- **What to work on**
Look through the data below and work out how many lines hold "will"; state only the number.

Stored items
★ ★ ★

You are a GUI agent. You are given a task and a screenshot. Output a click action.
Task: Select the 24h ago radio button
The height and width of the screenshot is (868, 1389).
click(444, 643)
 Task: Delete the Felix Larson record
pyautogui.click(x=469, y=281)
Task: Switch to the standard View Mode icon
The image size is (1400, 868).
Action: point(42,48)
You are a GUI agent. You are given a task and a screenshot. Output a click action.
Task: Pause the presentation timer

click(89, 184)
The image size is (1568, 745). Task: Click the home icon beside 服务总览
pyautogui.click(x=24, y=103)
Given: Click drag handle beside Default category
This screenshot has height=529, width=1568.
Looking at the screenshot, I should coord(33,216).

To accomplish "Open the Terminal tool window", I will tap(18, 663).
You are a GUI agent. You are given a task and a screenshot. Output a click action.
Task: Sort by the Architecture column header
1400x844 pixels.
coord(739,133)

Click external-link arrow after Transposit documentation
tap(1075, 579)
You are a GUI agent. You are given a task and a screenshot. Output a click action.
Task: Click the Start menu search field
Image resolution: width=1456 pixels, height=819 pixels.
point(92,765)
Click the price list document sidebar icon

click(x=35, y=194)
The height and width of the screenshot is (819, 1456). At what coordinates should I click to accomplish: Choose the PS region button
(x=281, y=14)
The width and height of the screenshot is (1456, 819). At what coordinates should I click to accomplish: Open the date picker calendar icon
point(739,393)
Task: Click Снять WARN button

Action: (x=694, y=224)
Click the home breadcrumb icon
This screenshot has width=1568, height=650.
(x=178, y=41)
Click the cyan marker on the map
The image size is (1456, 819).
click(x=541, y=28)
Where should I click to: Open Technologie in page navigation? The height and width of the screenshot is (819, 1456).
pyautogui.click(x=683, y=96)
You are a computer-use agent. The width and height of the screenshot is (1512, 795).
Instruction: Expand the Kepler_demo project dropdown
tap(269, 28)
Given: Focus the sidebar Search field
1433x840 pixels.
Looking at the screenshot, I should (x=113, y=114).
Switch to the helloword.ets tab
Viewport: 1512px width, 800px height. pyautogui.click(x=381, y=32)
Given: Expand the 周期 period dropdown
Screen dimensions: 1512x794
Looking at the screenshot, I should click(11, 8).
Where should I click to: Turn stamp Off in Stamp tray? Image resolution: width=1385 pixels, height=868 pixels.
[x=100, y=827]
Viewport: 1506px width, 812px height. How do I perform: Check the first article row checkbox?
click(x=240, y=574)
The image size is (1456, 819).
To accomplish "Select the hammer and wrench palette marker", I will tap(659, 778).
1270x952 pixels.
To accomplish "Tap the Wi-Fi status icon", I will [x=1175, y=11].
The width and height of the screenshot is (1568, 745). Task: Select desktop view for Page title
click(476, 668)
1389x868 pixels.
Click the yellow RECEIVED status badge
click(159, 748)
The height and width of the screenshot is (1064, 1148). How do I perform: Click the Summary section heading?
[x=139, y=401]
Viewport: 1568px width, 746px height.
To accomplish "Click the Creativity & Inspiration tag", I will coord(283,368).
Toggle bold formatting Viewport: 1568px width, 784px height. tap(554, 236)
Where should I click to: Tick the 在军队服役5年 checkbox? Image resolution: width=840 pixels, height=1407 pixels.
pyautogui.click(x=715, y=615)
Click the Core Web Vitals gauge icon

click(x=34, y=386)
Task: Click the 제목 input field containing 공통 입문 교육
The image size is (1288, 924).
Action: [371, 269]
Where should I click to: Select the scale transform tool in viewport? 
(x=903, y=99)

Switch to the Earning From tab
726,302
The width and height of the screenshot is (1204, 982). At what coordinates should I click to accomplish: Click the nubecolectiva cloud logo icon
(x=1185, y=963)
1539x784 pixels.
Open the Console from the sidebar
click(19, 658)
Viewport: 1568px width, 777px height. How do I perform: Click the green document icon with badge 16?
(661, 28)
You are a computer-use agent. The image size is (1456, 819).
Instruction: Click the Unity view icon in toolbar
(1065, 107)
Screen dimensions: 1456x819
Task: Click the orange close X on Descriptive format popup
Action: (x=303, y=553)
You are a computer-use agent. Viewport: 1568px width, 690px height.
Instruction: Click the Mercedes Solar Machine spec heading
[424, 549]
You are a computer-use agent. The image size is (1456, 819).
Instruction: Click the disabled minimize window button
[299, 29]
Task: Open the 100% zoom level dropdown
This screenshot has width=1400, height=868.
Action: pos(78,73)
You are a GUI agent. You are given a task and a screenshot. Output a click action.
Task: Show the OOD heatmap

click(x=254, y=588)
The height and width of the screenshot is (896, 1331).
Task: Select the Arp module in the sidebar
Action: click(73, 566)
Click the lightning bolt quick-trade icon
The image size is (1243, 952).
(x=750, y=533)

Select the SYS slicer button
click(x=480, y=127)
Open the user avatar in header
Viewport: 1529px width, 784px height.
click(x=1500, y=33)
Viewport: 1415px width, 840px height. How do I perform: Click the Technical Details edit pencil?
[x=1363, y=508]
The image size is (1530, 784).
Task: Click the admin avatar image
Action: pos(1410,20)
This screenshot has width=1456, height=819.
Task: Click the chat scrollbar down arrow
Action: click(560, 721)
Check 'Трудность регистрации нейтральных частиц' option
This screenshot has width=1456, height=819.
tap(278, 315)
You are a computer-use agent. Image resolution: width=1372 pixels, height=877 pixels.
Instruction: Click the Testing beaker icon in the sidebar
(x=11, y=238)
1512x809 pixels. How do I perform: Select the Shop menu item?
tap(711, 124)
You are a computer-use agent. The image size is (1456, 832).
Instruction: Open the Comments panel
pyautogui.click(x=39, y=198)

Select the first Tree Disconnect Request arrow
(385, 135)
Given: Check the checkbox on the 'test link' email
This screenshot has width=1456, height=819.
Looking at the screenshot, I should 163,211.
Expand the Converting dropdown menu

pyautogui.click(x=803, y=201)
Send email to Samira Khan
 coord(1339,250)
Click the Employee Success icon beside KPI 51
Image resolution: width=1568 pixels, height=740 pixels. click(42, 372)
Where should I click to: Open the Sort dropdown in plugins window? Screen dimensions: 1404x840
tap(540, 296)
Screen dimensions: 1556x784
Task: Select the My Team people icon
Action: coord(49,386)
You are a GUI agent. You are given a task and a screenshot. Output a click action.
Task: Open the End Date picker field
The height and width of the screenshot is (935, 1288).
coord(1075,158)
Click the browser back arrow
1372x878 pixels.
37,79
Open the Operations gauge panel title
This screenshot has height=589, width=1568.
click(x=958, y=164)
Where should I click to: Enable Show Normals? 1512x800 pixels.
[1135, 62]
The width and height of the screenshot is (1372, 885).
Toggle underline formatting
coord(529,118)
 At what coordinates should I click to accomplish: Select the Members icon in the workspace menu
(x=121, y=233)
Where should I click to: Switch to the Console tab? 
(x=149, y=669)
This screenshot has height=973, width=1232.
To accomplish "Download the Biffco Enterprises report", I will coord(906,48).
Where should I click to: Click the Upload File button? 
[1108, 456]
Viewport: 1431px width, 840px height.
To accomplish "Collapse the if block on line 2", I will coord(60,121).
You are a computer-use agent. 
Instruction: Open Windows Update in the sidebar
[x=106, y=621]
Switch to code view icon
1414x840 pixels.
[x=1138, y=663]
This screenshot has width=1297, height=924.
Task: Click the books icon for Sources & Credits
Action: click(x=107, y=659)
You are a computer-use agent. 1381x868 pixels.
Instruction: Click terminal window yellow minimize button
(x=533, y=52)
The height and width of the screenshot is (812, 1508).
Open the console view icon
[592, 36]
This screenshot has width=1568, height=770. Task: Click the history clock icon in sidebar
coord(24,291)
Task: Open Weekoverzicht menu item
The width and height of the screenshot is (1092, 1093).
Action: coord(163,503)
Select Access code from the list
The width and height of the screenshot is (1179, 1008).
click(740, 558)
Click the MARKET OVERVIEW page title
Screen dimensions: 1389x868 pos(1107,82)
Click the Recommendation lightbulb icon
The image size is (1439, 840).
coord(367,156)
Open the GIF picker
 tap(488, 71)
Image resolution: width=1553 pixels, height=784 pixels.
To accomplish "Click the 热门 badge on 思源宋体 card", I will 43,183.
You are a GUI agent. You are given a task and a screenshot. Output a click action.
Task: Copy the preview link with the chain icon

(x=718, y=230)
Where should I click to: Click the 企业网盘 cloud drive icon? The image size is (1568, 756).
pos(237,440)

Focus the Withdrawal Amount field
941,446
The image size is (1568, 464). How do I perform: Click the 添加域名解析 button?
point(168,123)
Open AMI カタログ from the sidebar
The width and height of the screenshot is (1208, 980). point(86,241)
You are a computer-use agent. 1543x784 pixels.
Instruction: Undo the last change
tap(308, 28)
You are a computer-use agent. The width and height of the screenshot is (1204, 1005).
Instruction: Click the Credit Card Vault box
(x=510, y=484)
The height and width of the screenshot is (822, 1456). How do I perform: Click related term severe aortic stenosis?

★ ★ ★

- **Answer box**
7